In its original configuration, MoNA consisted of 9 vertical layers of 16 detectors stacked closely, having an active area of 2.0 m wide by 1.6 m tall. In its current arrangement (depicted in the adjacent image), it is stacked in four separate sections of 2, 2, 2, and 3 layers, respectively, separated by spaces ranging from 0.5 to 0.8 meters. It measures both the position and time of neutron events with multiple-hit capability. The energy of a neutron is based on a time-of-flight measurement. This information together with the detected position of the neutron is used to construct the momentum vector of the neutrons.

The detection efficiency of MoNA is maximized for the high-beam velocities that are available at the NSCL's Coupled Cyclotron Facility (CCF). For neutrons ranging from 50 to 250 MeV in energy, it is designed to have an efficiency of up to 70% and expands the possible coincidence experiments with neutrons to measurements which were previously not feasible. The detector is used in combination with the Sweeper magnet and its focal plane detectors for charged particles. In addition, MoNA's modular design allows it to be transported between experimental vaults and thus to be used in combination with the Sweeper magnet installed at the S800 magnet spectrograph. Due to its high-energy detection efficiency, this detector will be well-suited for experiments with fast fragmentation beams at the proposed ISF.

== History ==
When the NSCL upgraded its capabilities to the Coupled Cyclotron facility, a Florida State University/Michigan State University consortium built the Sweeper magnet to be used with two existing neutron walls to perform neutron–fragment coincidence experiments. The neutron walls were originally built for lower beam energies and had only an efficiency of about 12% for the neutron energies expected from the CCF. During the 2000 NSCL users meeting, a working group realized the opportunity to significantly enhance the efficiency with an array of more layers using plastic scintillator detectors.
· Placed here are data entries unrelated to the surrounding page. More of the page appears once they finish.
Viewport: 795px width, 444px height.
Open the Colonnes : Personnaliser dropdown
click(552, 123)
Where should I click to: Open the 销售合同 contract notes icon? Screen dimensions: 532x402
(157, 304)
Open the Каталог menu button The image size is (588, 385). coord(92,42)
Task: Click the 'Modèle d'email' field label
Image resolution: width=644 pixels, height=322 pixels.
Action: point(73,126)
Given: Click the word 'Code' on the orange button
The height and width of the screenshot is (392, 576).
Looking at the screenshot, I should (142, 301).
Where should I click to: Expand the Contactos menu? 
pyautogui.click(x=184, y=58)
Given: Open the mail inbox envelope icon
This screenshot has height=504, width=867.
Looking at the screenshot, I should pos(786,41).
Several NSCL users from undergraduate schools were present at the working group meeting and they suggested that the modular nature and simple construction would offer great opportunities to involve undergraduate students.

In the spring of 2001, the idea evolved into several MRI proposals submitted by 10 different institutions, most of them undergraduate schools. Physicists at these ten academic institutions formed the MoNA Collaboration:
- Central Michigan University
- Concordia College at Moorhead
- Florida State University
- Hope College
- Indiana University South Bend
- Marquette University
- Michigan State University
- Wabash College
- Western Michigan University
- Westmont College

The proposals were funded by the NSF in the summer of 2001. Following the detailed design, the first modules of the detector array were delivered in the summer of 2002. During the following year all modules were assembled and tested by undergraduate students at their school, and finally added to form the complete array at the NSCL.
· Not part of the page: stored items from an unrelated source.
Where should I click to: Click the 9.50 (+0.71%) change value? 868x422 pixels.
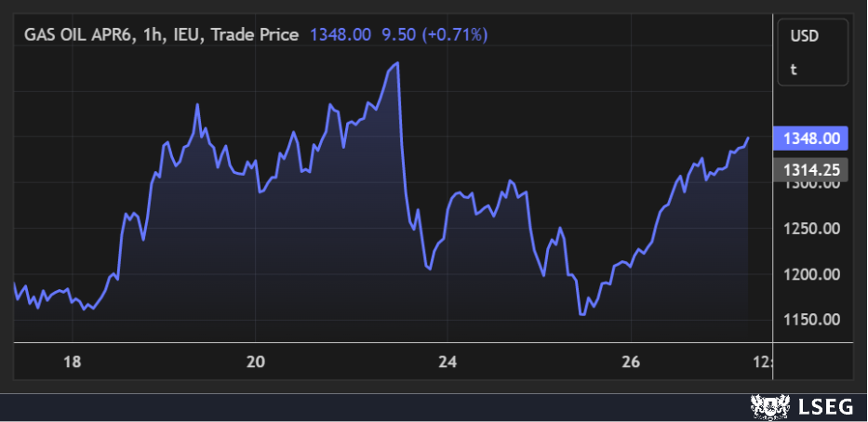click(x=434, y=34)
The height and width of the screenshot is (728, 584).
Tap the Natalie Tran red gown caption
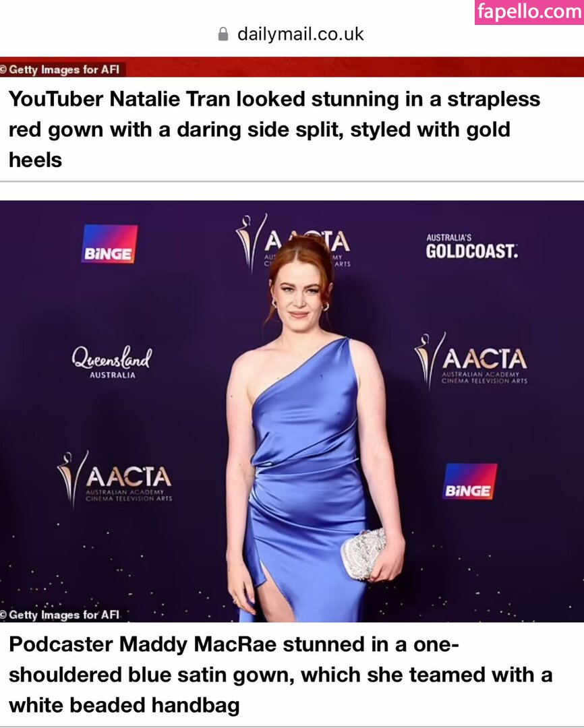pyautogui.click(x=274, y=129)
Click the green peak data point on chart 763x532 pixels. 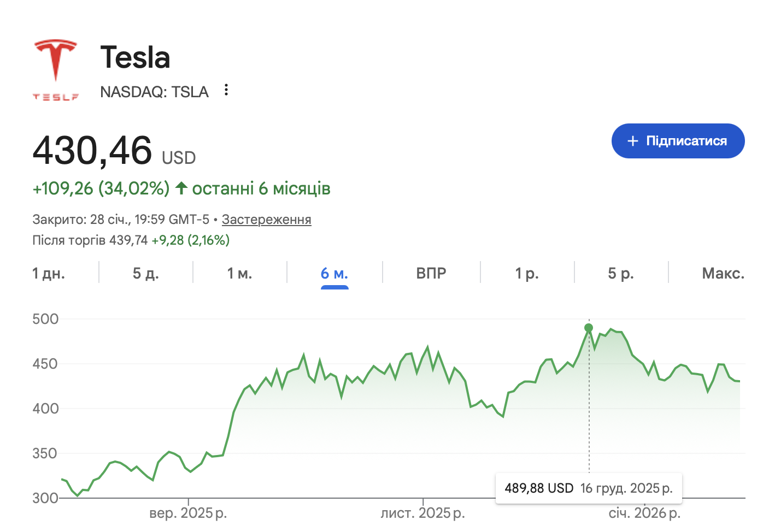[589, 328]

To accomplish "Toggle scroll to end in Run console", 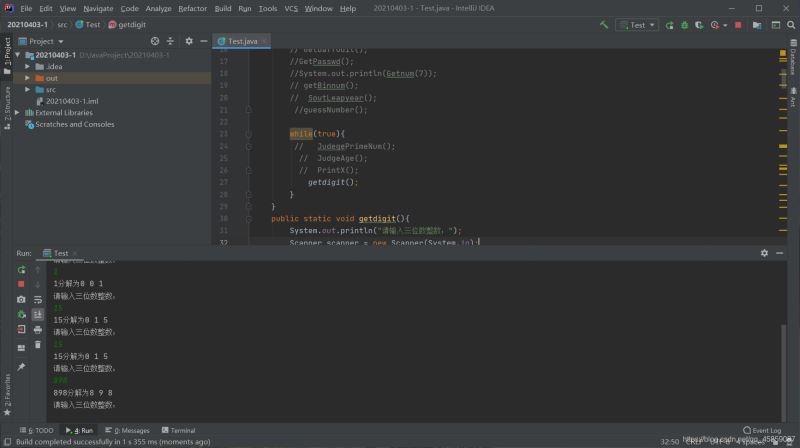I will [38, 314].
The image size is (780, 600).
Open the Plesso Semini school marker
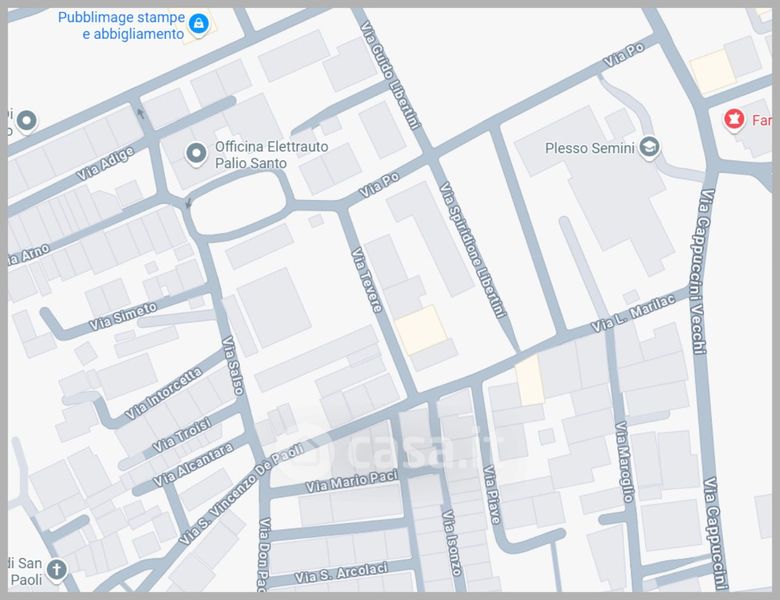point(650,148)
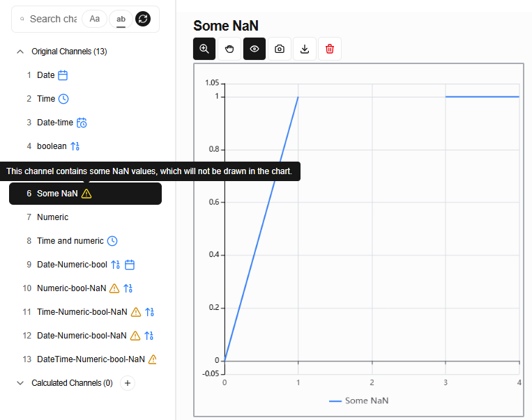Toggle case-sensitive search Aa
The image size is (532, 420).
[x=95, y=19]
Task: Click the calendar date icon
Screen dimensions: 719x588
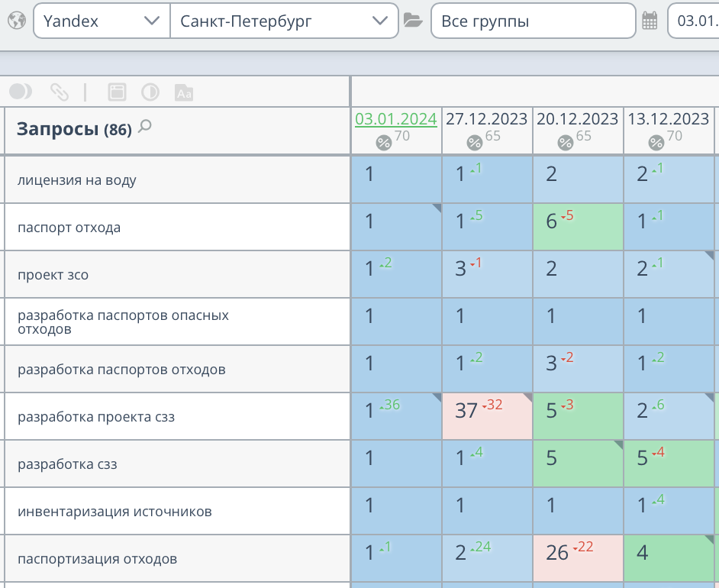Action: 650,21
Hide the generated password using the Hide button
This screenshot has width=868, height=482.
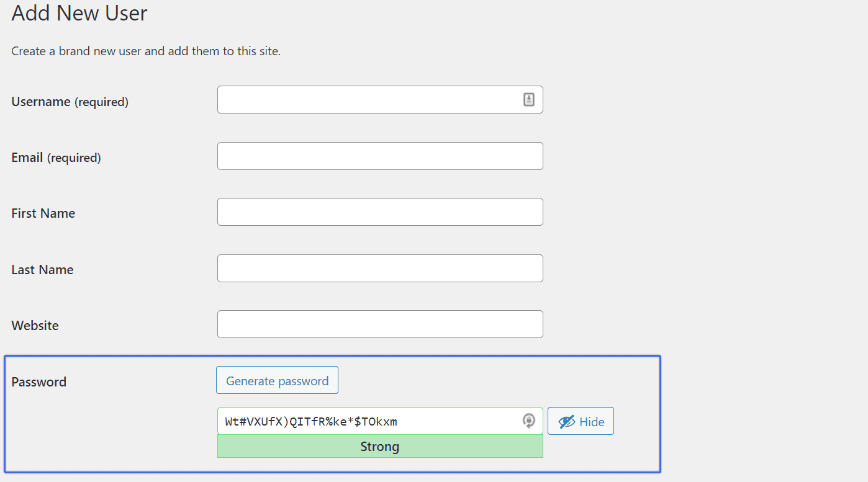point(581,421)
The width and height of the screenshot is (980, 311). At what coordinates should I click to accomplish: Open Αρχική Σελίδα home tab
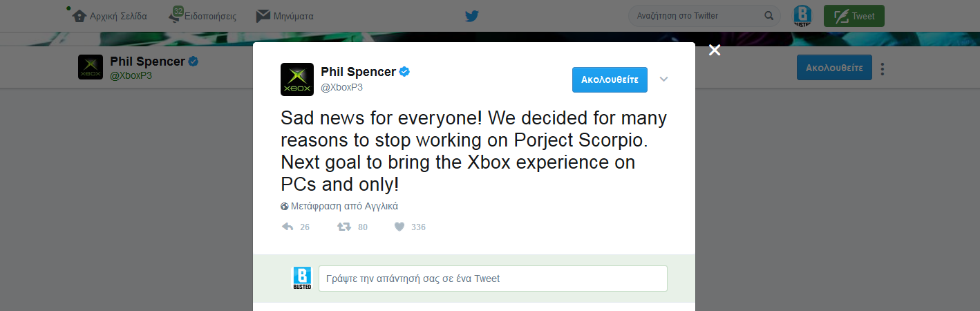pos(109,16)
The MoNA collaboration continued after the initial phase of construction and commissioning was concluded [MoNA], and is now using the detector array for experiments, allowing a large number of undergraduate students from all collaborating schools to take part in cutting-edge nuclear physics experiments at one of the world's leading rare-isotope facilities. The research at the undergraduate institutions is funded by the NSF through several RUI (Research at Undergraduate Institutions) grants.

== MoNA Collaboration ==
The MoNA Collaboration currently includes physicists from eleven colleges and universities. The project is funded by the National Science Foundation.

The members of the collaboration are:
- Augustana College (Illinois)
- Central Michigan University
- Concordia College at Moorhead
- Gettysburg College
- Hampton University
- Hope College
- Indiana University South Bend
- Michigan State University
- Ohio Wesleyan University
- Wabash College
- Westmont College

The collaboration is committed to involving undergraduates in significant parts of the experimental program at the MoNA facility. Most of the collaboration member institutions are primarily undergraduate schools. Undergraduates helped construct and test MoNA and continue to participate in experiments during runs and through data analysis. It also created intensive summer sessions designed for undergraduates, encouraging students to participate in all phases of experiments, holding several meetings a year that include undergraduate participants, and employing information technology to bring distant undergraduate students together.